The Supreme Court agreed. “On the unusual facts of this case, the date on which the 12-week notice period started to run was highly material. If it commenced on 27 April 2011, it expired on 20 July 2011 – the date of Mrs Haywood’s 50th birthday – and Mrs Haywood would be entitled to claim a non-actuarially reduced early retirement pension,” the court statement read.
In the absence of an express contractual provision, the court had to determine the implied contractual term as to when notice took effect. The trust argued that a common law rule, derived from landlord and tenant cases, provided that notice was given when the letter was delivered to the recipient’s address.
Haywood relied on the approach of the Employment Appeal Tribunal (EAT) in employment cases that notice only took effect when it had actually been received by the employee and the employee had either read or had a reasonable opportunity to read it. The Supreme Court majority found that the EAT approach was correct.

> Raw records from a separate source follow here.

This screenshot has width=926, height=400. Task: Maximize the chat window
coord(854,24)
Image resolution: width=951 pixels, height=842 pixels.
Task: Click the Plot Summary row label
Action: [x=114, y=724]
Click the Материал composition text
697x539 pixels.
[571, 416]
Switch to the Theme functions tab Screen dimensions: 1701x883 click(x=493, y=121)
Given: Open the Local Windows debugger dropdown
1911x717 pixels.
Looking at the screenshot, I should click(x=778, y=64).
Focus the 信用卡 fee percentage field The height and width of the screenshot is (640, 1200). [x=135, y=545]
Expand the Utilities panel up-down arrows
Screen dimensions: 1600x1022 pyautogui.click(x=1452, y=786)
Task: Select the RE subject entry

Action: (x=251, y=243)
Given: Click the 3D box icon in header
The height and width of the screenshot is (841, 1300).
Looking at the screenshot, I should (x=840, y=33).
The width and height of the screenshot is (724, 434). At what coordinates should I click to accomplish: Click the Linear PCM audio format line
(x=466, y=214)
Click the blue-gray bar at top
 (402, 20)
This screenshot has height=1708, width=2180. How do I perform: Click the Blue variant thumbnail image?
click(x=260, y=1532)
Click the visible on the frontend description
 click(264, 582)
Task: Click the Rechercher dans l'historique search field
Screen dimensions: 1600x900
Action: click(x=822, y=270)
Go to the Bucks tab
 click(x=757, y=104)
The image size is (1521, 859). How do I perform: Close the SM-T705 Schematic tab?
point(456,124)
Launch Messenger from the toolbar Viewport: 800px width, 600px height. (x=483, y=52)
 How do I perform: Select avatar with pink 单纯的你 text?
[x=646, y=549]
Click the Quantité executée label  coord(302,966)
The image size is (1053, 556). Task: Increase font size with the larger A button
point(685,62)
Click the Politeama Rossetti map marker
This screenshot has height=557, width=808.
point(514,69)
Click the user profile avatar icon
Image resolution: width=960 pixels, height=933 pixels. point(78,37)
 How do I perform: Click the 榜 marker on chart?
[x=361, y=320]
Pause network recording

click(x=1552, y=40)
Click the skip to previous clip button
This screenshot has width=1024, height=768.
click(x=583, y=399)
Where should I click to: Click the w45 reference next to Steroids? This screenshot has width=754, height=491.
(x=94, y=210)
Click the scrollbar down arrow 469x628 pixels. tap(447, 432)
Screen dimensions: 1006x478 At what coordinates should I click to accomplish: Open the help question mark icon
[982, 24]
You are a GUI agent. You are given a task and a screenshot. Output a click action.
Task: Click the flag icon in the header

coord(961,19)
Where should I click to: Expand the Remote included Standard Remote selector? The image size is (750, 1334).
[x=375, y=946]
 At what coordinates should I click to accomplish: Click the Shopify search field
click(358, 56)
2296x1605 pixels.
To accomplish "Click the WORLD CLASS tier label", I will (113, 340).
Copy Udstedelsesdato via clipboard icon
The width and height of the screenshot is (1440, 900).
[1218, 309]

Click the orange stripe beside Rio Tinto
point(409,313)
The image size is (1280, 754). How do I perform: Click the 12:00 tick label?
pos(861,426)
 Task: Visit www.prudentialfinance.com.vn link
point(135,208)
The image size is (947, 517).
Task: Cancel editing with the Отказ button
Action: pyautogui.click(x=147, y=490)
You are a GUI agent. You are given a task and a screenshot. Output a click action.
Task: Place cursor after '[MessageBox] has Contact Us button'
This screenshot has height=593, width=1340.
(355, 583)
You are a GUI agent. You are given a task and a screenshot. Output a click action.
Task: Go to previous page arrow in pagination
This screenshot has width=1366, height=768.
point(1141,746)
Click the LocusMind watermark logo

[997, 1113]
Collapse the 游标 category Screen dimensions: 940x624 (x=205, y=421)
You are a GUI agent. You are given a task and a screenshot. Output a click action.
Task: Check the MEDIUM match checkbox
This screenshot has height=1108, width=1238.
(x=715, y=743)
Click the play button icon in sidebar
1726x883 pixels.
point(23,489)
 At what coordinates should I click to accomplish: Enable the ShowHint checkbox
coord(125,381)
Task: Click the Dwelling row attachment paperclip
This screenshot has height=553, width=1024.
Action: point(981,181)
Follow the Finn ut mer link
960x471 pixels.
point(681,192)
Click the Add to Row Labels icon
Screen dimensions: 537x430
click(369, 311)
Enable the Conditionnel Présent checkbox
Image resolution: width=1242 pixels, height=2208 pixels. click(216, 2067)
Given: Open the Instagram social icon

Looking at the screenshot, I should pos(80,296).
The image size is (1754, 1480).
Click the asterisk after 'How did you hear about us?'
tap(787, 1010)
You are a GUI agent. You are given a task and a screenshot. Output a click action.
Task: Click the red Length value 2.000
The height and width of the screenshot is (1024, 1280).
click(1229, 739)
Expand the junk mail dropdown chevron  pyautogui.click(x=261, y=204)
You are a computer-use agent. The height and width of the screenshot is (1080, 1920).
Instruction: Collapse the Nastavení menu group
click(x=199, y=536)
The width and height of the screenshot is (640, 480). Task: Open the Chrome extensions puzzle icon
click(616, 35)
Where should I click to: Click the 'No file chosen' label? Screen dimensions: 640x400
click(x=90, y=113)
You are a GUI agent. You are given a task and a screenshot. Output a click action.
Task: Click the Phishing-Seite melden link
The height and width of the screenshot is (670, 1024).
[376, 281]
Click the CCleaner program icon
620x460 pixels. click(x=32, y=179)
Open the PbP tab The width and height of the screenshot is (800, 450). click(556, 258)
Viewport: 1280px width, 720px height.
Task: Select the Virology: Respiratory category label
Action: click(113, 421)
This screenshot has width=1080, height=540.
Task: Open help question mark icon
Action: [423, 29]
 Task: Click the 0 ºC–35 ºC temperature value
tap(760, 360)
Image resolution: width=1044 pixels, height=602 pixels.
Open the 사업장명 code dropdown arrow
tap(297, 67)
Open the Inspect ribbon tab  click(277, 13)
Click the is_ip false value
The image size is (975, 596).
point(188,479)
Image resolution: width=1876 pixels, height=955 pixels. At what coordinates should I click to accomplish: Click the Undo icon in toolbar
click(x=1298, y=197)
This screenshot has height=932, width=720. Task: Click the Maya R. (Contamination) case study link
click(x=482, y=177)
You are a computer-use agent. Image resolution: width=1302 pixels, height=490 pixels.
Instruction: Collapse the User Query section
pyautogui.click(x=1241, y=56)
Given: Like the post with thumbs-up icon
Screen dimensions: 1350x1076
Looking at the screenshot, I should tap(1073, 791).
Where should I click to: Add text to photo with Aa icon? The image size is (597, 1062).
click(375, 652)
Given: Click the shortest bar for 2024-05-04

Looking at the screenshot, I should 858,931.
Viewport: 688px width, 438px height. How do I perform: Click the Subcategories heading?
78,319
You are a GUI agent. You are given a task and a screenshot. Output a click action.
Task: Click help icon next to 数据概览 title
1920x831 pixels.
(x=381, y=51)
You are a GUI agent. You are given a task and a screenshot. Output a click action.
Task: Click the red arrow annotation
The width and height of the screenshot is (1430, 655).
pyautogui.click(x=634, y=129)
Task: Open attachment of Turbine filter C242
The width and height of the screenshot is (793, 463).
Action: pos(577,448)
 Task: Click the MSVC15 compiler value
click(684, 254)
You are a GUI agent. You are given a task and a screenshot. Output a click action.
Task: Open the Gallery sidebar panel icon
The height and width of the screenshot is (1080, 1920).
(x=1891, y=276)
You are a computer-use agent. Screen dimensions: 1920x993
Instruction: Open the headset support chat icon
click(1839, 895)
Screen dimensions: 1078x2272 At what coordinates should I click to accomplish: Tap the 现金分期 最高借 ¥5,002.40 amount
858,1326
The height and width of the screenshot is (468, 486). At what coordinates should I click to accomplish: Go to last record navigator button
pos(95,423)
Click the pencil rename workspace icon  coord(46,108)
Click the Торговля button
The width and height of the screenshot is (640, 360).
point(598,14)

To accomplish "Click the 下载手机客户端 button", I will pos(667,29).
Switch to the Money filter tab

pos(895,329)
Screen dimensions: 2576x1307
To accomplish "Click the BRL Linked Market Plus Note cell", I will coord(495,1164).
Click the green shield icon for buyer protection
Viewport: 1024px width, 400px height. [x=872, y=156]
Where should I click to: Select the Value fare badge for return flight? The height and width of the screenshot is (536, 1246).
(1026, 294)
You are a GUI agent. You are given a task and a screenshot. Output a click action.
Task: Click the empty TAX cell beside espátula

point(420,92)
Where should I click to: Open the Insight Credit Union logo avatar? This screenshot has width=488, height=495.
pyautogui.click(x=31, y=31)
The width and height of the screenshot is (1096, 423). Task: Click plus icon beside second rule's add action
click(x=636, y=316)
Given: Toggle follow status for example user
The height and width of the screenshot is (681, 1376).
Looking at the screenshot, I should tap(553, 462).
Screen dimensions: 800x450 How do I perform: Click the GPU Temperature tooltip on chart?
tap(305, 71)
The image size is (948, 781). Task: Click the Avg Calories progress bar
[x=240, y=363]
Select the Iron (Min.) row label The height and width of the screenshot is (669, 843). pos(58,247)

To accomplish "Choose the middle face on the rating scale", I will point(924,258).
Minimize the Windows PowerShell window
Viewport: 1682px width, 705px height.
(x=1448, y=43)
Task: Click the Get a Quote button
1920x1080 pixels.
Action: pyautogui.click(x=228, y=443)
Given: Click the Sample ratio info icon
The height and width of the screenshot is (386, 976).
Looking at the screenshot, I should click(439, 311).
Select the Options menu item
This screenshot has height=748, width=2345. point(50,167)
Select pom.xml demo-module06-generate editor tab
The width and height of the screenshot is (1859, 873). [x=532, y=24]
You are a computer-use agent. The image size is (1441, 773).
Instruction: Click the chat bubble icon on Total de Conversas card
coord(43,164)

Receipt of the notice was always required, and that should be by a person authorised to receive it.
The ruling is important for employers and employees as the termination date can be decisive in determining an employee’s entitlement to a bonus or other contractual payment, insurance or employee benefits, or the statutory right to claim unfair dismissal and/or redundancy pay, and increased pension rights.
Kate Brearley, employment partner at Stephenson Harwood, told People Management that the majority of the Supreme Court held that there was no clear and universal principle under common law that service of notice occurs when notice is delivered to the recipient's address.
“In a judgment favourable to employees, the majority of the Supreme Court has ruled that the same principles apply to determine when notice takes effect both in a pure contractual context and in the case of statutory employment claims,” she said.
She added that the decision will “inevitably prompt employers to review their contracts and, for those who have not already done so, to take advantage of the clear steer from the Supreme Court that careful drafting can provide greater certainty of when the notices they give take effect”.
According to Irwin Mitchell, Haywood was awarded just under £400,000 by the Court of Appeal in past and future losses although, pending the outcome of the Supreme Court hearing, no monies have yet been received. The case was heard at the Supreme Court on 20 November 2017.
As the judgment resulted in a new term implied into every employment contract in the UK, Irwin Mitchell said that “in practice, if an employer makes an employee redundant via a letter, the employee must have a reasonable opportunity to read it before notice is officially given”.
Jane Anderson, senior associate at Irwin Mitchell, who represented Haywood, said: “This is a significant case, particularly as it provides a definitive answer to the question of when does the notice period start if an employee is dismissed on written notice posted to them as opposed to communicated to them in person.”
Caspar Glyn QC, employment barrister at Cloisters, described the case as legally significant in regard to the new implied term.
Another notable feature of the case was the use of alternative funding arrangements to represent private individuals in relation to large organisations. Haywood was funded by legal expenses insurance in her first instance claim, then through a conditional fee arrangement with an after-the-event insurance policy for the Court of Appeal and Supreme Court.
“Without that, she would not have had the ability to resist the two appeals made against her and the original judgment,” Anderson said.